ABOUT THIS TASK
Down to the last line, write out the entries below exactly and omit all pictures.

Start of Block

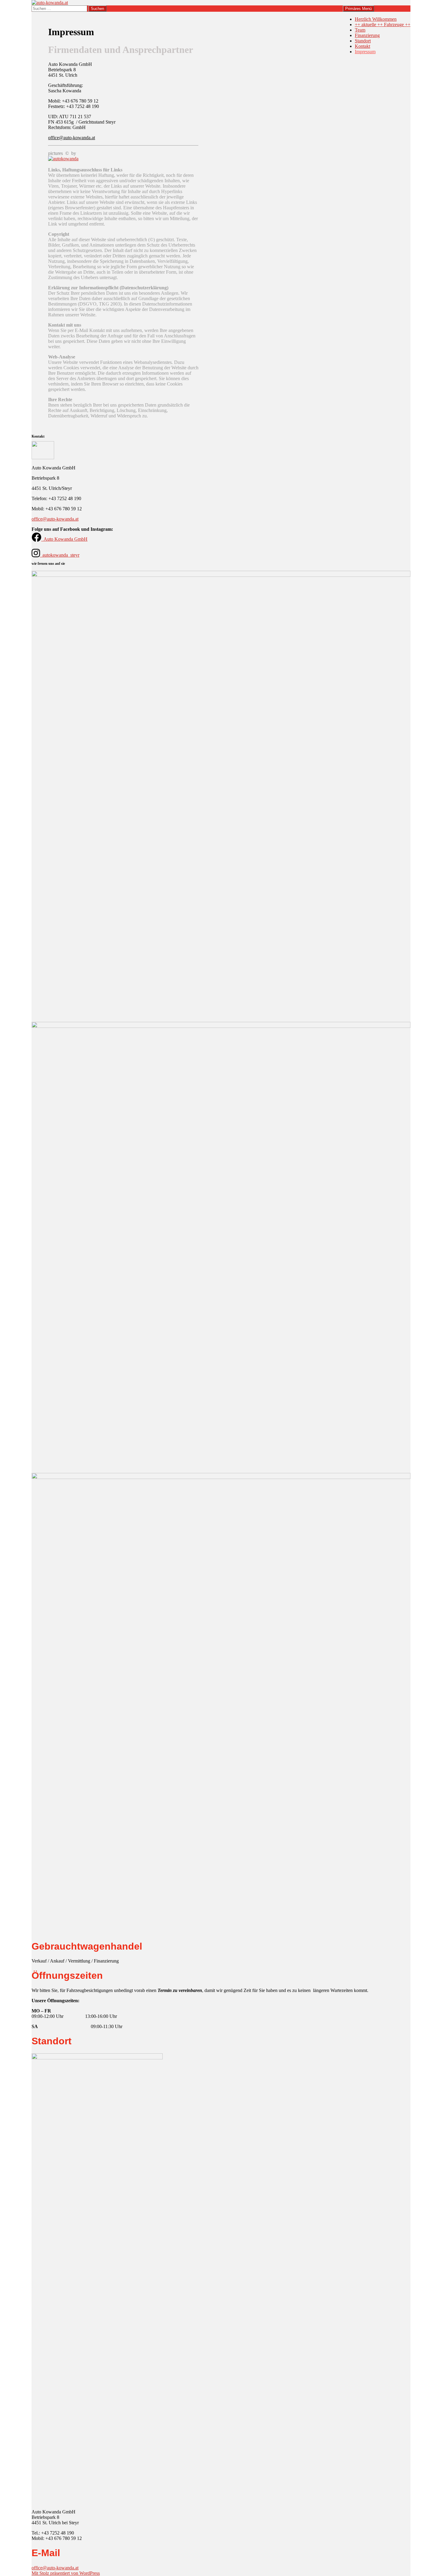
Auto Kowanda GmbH (65, 539)
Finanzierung (367, 35)
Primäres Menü (358, 8)
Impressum (365, 51)
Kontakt (362, 46)
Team (360, 29)
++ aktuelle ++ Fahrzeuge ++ (382, 24)
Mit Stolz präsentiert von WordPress (66, 2573)
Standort (363, 40)
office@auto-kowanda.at (71, 137)
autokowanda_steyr (60, 555)
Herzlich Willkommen (376, 19)
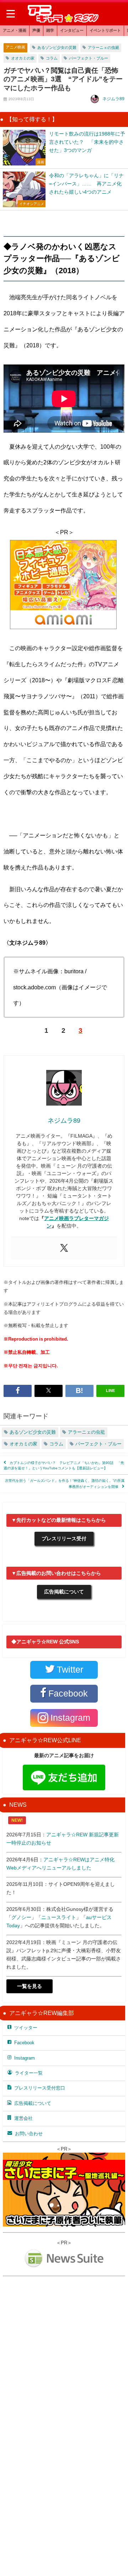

End of Block

SOLUTION TO THE PROBLEM
Auto Kowanda GmbH (65, 539)
Finanzierung (367, 35)
Primäres Menü (358, 8)
Impressum (365, 51)
Kontakt (362, 46)
Team (360, 29)
++ aktuelle ++ Fahrzeuge ++ (382, 24)
Mit Stolz präsentiert von WordPress (66, 2573)
Standort (363, 40)
office@auto-kowanda.at (71, 137)
autokowanda_steyr (60, 555)
Herzlich Willkommen (376, 19)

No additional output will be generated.